— TO DO —
Render the items from the line containing "Click the forward navigation arrow" through the line containing "I will coord(1828,384)." as a Markdown table with columns No. and Text. Give each line its own row and leave out blank lines.

— EXERCISE INPUT —
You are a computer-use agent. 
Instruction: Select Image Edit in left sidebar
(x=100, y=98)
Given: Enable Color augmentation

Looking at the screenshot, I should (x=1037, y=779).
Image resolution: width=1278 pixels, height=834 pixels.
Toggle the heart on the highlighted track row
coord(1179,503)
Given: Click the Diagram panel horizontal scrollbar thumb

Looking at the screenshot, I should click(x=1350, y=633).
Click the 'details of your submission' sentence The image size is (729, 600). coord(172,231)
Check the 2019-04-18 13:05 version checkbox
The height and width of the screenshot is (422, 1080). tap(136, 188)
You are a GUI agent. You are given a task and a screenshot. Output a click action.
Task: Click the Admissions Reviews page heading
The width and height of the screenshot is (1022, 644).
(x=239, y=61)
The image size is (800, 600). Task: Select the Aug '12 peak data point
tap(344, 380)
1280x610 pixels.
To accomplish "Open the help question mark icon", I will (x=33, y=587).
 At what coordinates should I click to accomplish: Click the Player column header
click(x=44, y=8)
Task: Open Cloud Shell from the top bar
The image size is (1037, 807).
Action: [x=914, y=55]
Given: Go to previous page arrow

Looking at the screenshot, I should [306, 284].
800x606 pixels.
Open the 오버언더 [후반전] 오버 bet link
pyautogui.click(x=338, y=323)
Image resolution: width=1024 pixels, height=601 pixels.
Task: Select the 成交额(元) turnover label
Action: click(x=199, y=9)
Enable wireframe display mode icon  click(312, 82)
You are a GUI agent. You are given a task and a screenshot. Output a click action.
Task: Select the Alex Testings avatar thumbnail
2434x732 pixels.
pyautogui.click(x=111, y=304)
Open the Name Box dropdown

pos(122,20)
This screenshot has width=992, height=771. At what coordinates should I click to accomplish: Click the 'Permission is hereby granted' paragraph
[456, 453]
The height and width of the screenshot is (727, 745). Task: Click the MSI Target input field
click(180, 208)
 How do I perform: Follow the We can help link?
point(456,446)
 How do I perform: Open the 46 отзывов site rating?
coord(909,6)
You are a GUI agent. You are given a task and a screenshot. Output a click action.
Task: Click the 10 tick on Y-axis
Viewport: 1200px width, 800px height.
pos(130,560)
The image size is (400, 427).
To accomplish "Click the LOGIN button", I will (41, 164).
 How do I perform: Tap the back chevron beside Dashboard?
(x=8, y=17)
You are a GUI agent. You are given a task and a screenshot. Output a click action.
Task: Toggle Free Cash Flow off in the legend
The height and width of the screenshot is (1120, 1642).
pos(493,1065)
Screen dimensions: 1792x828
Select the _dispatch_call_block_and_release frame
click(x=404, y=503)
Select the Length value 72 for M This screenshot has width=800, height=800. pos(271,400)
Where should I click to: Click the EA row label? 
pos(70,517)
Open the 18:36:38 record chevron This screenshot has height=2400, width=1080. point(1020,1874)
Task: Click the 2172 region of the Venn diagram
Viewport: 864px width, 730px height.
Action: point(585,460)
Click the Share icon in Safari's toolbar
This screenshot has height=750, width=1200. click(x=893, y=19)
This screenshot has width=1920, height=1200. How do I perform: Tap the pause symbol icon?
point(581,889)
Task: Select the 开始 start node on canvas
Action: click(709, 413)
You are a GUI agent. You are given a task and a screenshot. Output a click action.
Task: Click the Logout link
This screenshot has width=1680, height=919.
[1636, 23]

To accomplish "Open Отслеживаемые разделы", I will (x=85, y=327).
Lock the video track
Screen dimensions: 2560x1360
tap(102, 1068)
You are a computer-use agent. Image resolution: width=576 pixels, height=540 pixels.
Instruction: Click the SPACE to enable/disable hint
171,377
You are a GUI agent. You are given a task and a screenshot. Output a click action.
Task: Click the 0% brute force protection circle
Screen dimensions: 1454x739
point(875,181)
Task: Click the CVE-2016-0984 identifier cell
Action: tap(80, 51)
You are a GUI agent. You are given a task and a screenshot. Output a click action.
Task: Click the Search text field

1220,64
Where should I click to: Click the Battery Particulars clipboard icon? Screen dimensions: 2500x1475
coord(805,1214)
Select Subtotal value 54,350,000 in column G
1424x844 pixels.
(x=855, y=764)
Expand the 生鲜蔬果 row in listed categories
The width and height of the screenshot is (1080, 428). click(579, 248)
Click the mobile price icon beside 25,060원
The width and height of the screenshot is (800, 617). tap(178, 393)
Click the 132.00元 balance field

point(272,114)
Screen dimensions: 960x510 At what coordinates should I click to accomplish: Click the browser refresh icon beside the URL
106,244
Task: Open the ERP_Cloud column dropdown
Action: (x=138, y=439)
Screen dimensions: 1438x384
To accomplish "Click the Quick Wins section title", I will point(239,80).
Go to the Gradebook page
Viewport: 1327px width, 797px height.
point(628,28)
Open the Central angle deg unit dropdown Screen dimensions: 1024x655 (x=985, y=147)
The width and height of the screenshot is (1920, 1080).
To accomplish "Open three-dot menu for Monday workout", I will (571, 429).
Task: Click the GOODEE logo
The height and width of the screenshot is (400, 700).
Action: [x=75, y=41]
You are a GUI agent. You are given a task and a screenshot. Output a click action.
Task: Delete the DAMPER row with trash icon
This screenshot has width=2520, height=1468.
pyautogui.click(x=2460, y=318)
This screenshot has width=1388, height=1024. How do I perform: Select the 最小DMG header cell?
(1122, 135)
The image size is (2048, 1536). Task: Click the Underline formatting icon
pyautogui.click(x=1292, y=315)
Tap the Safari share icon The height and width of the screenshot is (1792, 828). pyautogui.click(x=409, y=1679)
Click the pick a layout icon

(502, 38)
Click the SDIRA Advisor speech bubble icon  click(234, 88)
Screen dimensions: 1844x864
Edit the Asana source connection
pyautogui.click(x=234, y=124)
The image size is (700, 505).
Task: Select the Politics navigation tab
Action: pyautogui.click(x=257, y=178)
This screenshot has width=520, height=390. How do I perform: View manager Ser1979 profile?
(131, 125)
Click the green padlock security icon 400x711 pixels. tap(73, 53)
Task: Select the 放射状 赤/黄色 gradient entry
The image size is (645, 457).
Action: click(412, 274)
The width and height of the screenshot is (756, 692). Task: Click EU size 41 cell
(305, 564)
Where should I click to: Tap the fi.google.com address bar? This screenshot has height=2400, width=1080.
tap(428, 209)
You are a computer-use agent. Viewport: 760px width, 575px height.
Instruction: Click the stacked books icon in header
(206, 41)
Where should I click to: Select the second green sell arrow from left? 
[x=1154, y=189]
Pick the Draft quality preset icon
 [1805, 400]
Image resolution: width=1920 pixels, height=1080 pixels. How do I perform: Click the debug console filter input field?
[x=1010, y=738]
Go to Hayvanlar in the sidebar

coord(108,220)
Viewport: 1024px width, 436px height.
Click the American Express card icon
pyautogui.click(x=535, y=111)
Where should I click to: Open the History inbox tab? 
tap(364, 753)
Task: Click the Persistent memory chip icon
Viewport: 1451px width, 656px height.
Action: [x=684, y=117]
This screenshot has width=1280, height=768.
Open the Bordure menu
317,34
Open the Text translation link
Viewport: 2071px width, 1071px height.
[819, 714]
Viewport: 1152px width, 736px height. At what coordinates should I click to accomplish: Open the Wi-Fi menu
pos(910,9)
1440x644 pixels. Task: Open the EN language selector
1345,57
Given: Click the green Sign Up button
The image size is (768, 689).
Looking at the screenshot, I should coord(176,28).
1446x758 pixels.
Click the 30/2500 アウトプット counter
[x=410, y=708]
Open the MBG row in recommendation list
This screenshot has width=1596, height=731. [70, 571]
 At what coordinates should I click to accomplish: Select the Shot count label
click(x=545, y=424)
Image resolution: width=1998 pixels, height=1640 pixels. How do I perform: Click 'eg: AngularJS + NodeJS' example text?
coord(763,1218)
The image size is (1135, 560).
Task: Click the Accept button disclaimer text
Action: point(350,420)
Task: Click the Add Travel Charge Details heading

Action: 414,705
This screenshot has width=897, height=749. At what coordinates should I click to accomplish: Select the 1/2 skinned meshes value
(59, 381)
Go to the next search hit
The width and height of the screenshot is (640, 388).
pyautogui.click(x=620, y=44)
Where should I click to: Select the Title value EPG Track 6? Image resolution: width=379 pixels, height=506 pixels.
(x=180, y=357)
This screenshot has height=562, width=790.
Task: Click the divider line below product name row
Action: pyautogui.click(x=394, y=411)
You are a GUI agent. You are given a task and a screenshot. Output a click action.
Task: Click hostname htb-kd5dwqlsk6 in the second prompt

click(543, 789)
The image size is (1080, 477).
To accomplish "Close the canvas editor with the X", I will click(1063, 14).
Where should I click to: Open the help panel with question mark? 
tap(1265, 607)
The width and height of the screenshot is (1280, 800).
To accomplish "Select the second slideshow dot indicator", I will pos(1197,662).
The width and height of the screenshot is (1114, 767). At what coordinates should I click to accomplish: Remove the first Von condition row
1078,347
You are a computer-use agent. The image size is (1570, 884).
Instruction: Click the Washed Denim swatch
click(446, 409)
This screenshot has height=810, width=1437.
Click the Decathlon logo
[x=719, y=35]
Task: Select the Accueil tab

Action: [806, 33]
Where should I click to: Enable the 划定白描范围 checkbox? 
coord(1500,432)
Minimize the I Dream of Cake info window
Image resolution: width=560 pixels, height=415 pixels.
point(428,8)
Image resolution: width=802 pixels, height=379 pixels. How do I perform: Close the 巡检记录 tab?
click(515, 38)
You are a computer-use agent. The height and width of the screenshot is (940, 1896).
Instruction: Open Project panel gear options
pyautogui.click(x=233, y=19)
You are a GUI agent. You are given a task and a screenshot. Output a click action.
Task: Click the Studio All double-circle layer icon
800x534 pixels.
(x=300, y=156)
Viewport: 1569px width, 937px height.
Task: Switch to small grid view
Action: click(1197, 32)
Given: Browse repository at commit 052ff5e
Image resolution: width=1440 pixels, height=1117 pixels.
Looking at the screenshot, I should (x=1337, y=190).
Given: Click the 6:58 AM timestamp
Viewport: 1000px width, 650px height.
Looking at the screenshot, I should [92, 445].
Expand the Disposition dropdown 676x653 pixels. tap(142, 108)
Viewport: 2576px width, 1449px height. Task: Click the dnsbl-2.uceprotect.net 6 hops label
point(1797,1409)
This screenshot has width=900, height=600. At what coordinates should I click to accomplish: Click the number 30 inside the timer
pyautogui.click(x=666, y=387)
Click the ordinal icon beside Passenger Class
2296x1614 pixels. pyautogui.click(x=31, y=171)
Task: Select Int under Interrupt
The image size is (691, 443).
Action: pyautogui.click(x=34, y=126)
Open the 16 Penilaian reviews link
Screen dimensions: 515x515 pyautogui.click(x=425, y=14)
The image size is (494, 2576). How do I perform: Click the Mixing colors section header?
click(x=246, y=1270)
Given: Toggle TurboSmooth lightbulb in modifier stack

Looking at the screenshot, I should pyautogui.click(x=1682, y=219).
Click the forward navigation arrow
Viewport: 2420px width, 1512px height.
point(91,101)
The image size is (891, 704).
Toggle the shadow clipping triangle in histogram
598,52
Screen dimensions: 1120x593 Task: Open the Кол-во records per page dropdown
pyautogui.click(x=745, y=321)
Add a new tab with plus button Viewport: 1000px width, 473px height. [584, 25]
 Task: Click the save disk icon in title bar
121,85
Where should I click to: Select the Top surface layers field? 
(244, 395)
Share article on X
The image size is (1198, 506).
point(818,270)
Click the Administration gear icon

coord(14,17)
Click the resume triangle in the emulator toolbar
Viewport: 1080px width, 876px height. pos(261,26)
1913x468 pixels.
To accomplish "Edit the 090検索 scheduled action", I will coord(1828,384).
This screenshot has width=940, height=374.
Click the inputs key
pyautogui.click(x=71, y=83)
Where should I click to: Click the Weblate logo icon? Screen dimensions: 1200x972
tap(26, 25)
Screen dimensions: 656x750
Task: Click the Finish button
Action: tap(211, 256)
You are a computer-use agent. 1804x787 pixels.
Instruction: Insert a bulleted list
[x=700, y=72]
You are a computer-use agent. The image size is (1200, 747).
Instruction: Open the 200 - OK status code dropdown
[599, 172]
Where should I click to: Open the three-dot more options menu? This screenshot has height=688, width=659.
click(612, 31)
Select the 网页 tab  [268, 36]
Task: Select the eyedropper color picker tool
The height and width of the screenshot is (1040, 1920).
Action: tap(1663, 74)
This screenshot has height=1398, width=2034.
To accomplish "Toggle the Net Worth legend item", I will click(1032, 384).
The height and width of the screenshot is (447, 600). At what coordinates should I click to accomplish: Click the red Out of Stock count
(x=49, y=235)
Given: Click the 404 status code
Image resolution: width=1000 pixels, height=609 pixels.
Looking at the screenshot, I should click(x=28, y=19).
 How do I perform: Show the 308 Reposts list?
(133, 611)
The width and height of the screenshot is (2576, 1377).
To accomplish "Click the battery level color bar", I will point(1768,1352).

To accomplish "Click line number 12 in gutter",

— ANSWER TO THIS EXERCISE —
| No. | Text |
|---|---|
| 1 | Click the forward navigation arrow |
| 2 | Viewport: 2420px width, 1512px height. |
| 3 | point(91,101) |
| 4 | The image size is (891, 704). |
| 5 | Toggle the shadow clipping triangle in histogram |
| 6 | 598,52 |
| 7 | Screen dimensions: 1120x593 Task: Open the Кол-во records per page dropdown |
| 8 | pyautogui.click(x=745, y=321) |
| 9 | Add a new tab with plus button Viewport: 1000px width, 473px height. [584, 25] |
| 10 |  Task: Click the save disk icon in title bar |
| 11 | 121,85 |
| 12 | Where should I click to: Select the Top surface layers field?  |
| 13 | (244, 395) |
| 14 | Share article on X |
| 15 | The image size is (1198, 506). |
| 16 | point(818,270) |
| 17 | Click the Administration gear icon |
| 18 | coord(14,17) |
| 19 | Click the resume triangle in the emulator toolbar |
| 20 | Viewport: 1080px width, 876px height. pos(261,26) |
| 21 | 1913x468 pixels. |
| 22 | To accomplish "Edit the 090検索 scheduled action", I will coord(1828,384). |